• Source: Paula Grossman
    • Paula Miriam Grossman (October 30, 1919 – September 26, 2003) was an American music educator. When she was dismissed from a teaching position after her sex reassignment surgery in 1971, she sued the school district on the basis of sex discrimination. Her lawsuit, Grossman v. Bernards Township Board of Education, was ultimately unsuccessful, but it garnered national media attention.


      Early life


      Grossman was born in Brooklyn, and assigned male at birth, the child of Henry Grossman and Bertha Grossman. Grossman graduated from the University of Newark in 1941, and served in the United States Army during World War II, before earning a master's degree in music education at Teachers College, Columbia University in 1947.


      Career


      Grossman was a schoolteacher for over thirty years. She taught music at an elementary school in Bernards Township, New Jersey from 1957 until 1971. After her spring 1971 sex reassignment surgery, she returned to the classroom, and met with her principal and the school board of the Bernards Township School District to discuss her continued employment as a woman. The district asked Grossman to relinquish her tenure and transfer to a high school position; she refused those conditions, and she was suspended from her employment before the 1971–1972 academic year. In October 1971, the ACLU agreed to work with Grossman to fight her dismissal.
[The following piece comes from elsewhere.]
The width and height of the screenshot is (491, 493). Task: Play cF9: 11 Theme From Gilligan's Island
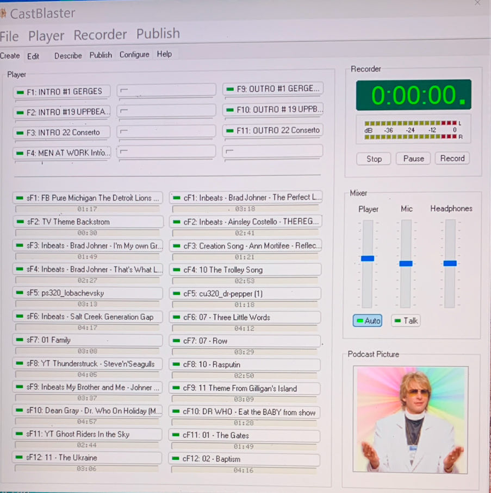point(244,388)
Nonetheless, the state education commissioner ordered her dismissal, and a judge found that the firing did not meet a strict definition of sex discrimination, in Grossman v. Bernards Township Board of Education. The decision was upheld on appeal in 1974. The United States Supreme Court declined to hear the case in 1976. In a later decision, her right to a disability pension was recognized.
      Grossman never taught school again; she performed as a pianist and singer. She lectured on the case and her experiences, and appeared on national television programs covering the controversy of her dismissal, including The David Suskind Show. "I've done nothing wrong, nothing disgraceful," she told Rutgers students at a lecture in 1973. "I had a medical problem and I had it solved. Some people didn't like the solution." By 1977 she was working for the City of Plainfield as an assistant planner. She later wrote an advice book, A Handbook for Transsexuals (1979). She retired in 1980.
      One of Grossman's students in New Jersey was Meryl Streep. Another former student, Scott Keeler, wrote a newspaper essay on Grossman in 2007, for the Tampa Bay Times, recalling that "educators and adults in my community, including my own father, let pass the opportunity to teach tolerance and acceptance, and everyone was the worse for it."


      Personal life


      In 1949, Grossman married Ruth Keshen, a legal secretary; they had three daughters, and they stayed together until Grossman died in 2003, aged 83 years. Ruth Keshen Grossman died in 2005.